Сейчас же я вспомнил ювелира, которого толкнул в тумане. Не был ли он агентом большевиков? Чтобы разбить безрадостные мысли Савинкова и свои собственные, я начал говорить о том, что Скотленд-Ярд — организация, лучшая в мире, и видит сквозь стены.

Савинков улыбнулся печально.

— Полиция — это бюрократическая организация, партия коммунистов — фанатическая. В переходные эпохи побеждают фанатики. Большевики заинтересовали бедных в своем учении. Вы никому не можете доверять — ни солдатам, ни прислуге, ни даже проститутке. Будьте осторожны. Я вижу многое из того, чего вы не видите.

Он навел на меня тоску своим карканьем, несмотря на то что для практики я всегда рад говорить по-русски. К счастью, пришел министр. Красная лампочка загорелась у него над дверью, и мистер Савинков со своим листом пошел к нему.

Он был у Черчилля довольно долго. В увлечении работой я не заметил даже, как он вышел из кабинета. Вдруг капля упала ко мне на бумагу. Я поднял голову и увидел, что у стола стоит мистер Савинков и плачет.

— Что случилось? — спросил я.

— Черчилль очень обидел меня. Смотрите.

Савинков развернул передо мной лист, он был весь исчерчен красным карандашом. Я узнал руку Черчилля. Количество теплых носков и сапог было уменьшено в четыре раза. Савинков тяжело опустился рядом с моим столом.

— Пожалуй, я ударил бы его, — сказал он неуверенно. — Но меня удержала мысль, что, если я хлопну дверью здесь в Лондоне, страдания на фронтах увеличатся. Ах, как тяжело… Ведь когда-то я истреблял таких министров, как Черчилль. Меня боялся даже царь Николай…

Мне стало жаль Савинкова. Я посмотрел на лист и увидел, что Черчилль слишком уж постарался. По состоянию наших запасов мы смело могли бы дать вдвое. Я сказал об этом Савинкову.

— Терпеть — так терпеть до конца, — произнес он загробным голосом. — Я пойду опять к этому злому человеку. Попытаюсь его разжалобить.

Он упросил майора Варбуртона, чтоб его вновь пропустили в кабинет министра. Больше я его не видал в этот день. Очевидно, он вышел вместе с Черчиллем по особой лестнице.

Дома я нашел две открытки из Алжира от мисс Мальмер. Кажется, она скучает.

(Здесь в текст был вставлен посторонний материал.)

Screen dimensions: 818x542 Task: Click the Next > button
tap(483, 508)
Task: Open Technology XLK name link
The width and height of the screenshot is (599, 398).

13 декабря. Сегодня Савинков пришел в комиссию такой взволнованный, каким я никогда не видал его. У входа в подземку какой-то незнакомец вырвал у него портфель с документами и скрылся.

— А где ведомость снабжения? — спросил я.

— Она была в портфеле. Я старею. Не мог справиться с обыкновенным бандитом, а когда-то покончил с Плеве…

— Но ведь на этом листе собственноручные отметки министра и его инициалы…

— Да. Но, главное, он согласился увеличить количество штанов на 10 000 пар…

— По-моему, это штуки Келли…

— Нет. Это работают большевики. Хотя бандит был англичанин.

Пропажа столь важного документа взволновала всю комиссию. Снабжение и обмундирование, направляемое на русский фронт, списывалось на Египет, Гибралтар и Индию. Оно отгружалось в Лондоне на пароходы, которые в пути получали распоряжение по радио переменить маршрут. На листе же, который находился у Савинкова, было прямо указано: количество одежды, необходимое русским армиям. В примечаниях были проставлены порты назначений и сроки. Кроме того, на листе была подпись Савинкова и инициалы Черчилля.